Sure-Fire Conversation Stoppers
You have probably noticed these stoppers in others.
(But you may not have noticed them in yourself.)
When you meet a person for the first time, you have only a slight relationship. Actually, as social scientists have concluded, during the first few minutes of meeting, people are making judgments, sizing up one another. This is that critical time for forming first impressions “Do I like this person?” “Do I want to spend time or have a friendship with this person?”
Below are recipes for making conversation difficult for others.
These are the top five conversation stoppers I have observed:
1. Offer only very brief responses. One-word answers. Be coy. Play hard to get. Reveal very little information for another converser to work with, thus making them carry the conversational load. This will keep them off balance and feeling awkward.
How to handle: If a social conversation becomes hard work, it usually best to excuse yourself tactfully and move on. For whatever the reason, such persons don't want to talk much – at least not with you. Ease your discomfort by exiting.
2. Whenever you hear an idea you don't agree with, debate the point. Make the conversation into a competition. Marshall your case and be relentless, letting no error in fact or opinion go un-challenged. Make sure you let the other person know they are just plain wrong.
How to handle: I have found that telling the debater “I'd rather not argue, if you don't mind” can be helpful in shifting the talk away from dispute. If that doesn't work, it is probably time for you to take your leave (unless, of course, you are enjoying the argument.)
3. Give lectures rather than conversing. If your conversational partner asks you about a current book or movie, launch into a detailed critique – even if you have not read or seen it. (You can rely on reviews you've read, or even hearsay, as you make your pronouncements. The method is to use the mere mention of a topic as a trigger for your lecture-mode, as if you've been invited to give a speech.
How to handle: If necessary to get the lecturer's attention, raise your hand and ask “May I comment on what you've said so far?” or “May I have a turn to speak?” (Many persons may be well-intentioned and are simply unaware that they are controlling the talk.)
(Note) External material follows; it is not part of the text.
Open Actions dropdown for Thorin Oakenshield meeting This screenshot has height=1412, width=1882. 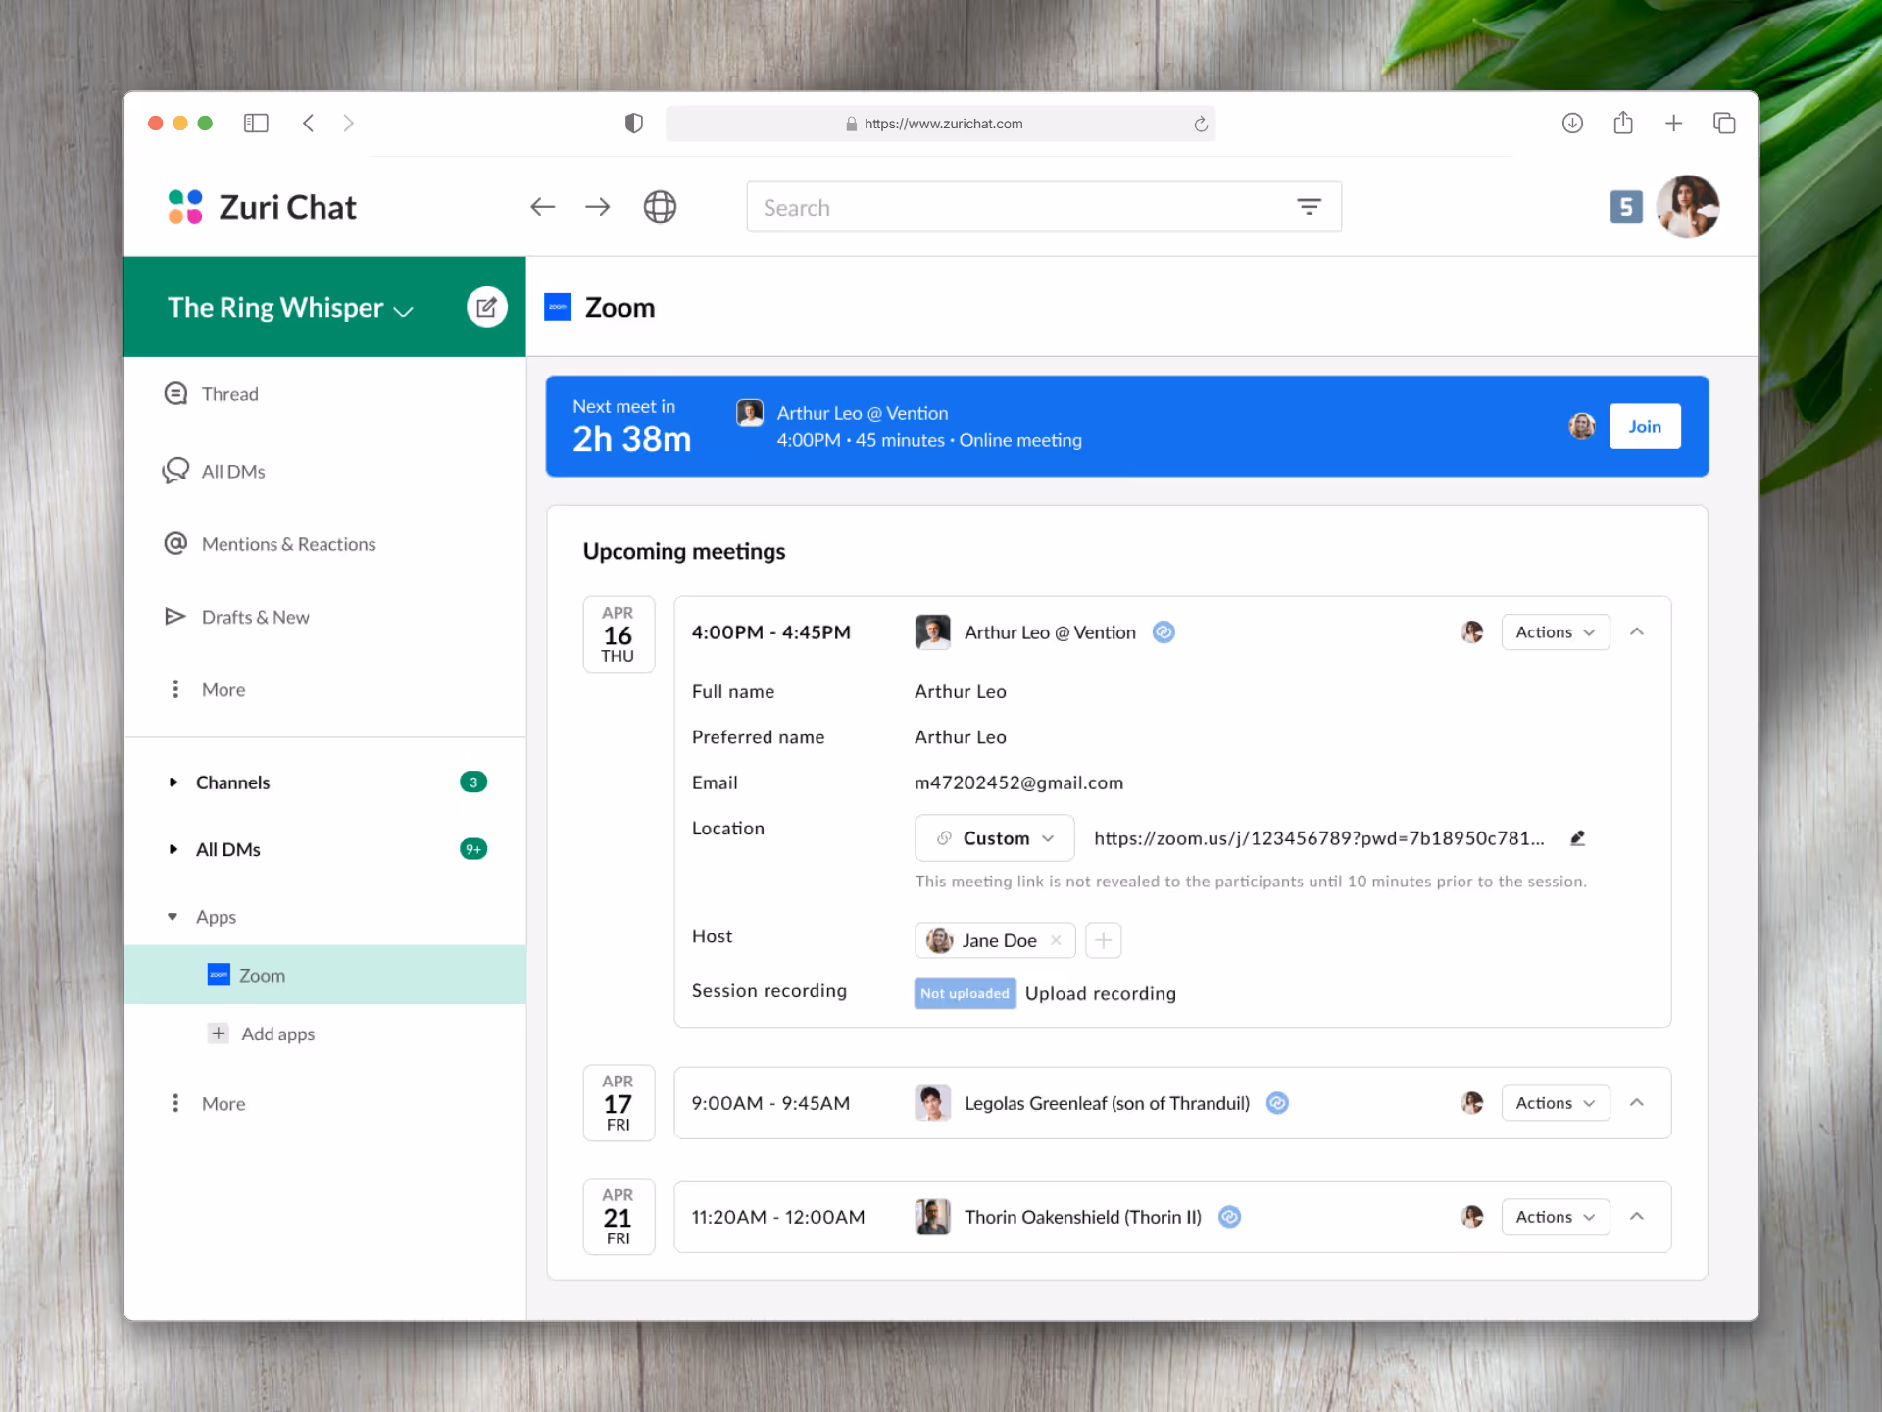click(1555, 1217)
4. Monopolize the conversation by controlling all the topics discussed and most of the talk itself. Interrupt freely, grabbing control as speaker. Assume that others are thrilled to hear you, even if they sometimes act as if they also have something to contribute.
How to handle: “Please let me finish . . .” will at least slow down a monopolizer who is interrupting. One of the unpleasantnesses about such people is that they talk much but listen little. So other conversers do not have the satisfaction of having been listened to and understood. In my social and professional circles, I give the chronic monopolizers a wide berth and avoid them.
5. Even though you barely know the person, be generous with gossip. Offer up plenty of such talk so that others conclude that you'd gossip about them as well. Above all, make certain your gossip is petty, replete with slights and innuendo, as in “Did you see the garish outfit Suzy has on?” This forces a choice upon your conversational partner -- either to go along (and thereby ratify your gossip), or to move away so as not to lend support to your gossipy ways.
How to handle: You can avoid well-known gossips, or you can make your encounters with them brief. If they are talking about mutual acquaintances, you can also say plainly, “I'd rather you not talk about my friend like that.”
My belief is that people who engage in these kinds of talk are mainly unaware of how they affect others. Like persons with bad breath, they simply don't know they are being offensive. They suffer from an unconscious incompetence.
These are not the only stoppers, but they are among the most common ones. They are easy to observe in others who use them but hard to see in oneself because conversational routines are so much a matter of habit, and habit is, by its nature, automatic and unconscious. As the Gospel teaches, we can see the speck in the eye of another but cannot see the beam in our own.
Mastering conversation requires not only adding effective skills but also eliminating ineffective ones. Awareness itself can become a solvent to help eliminate conversational routines such as the stoppers described above.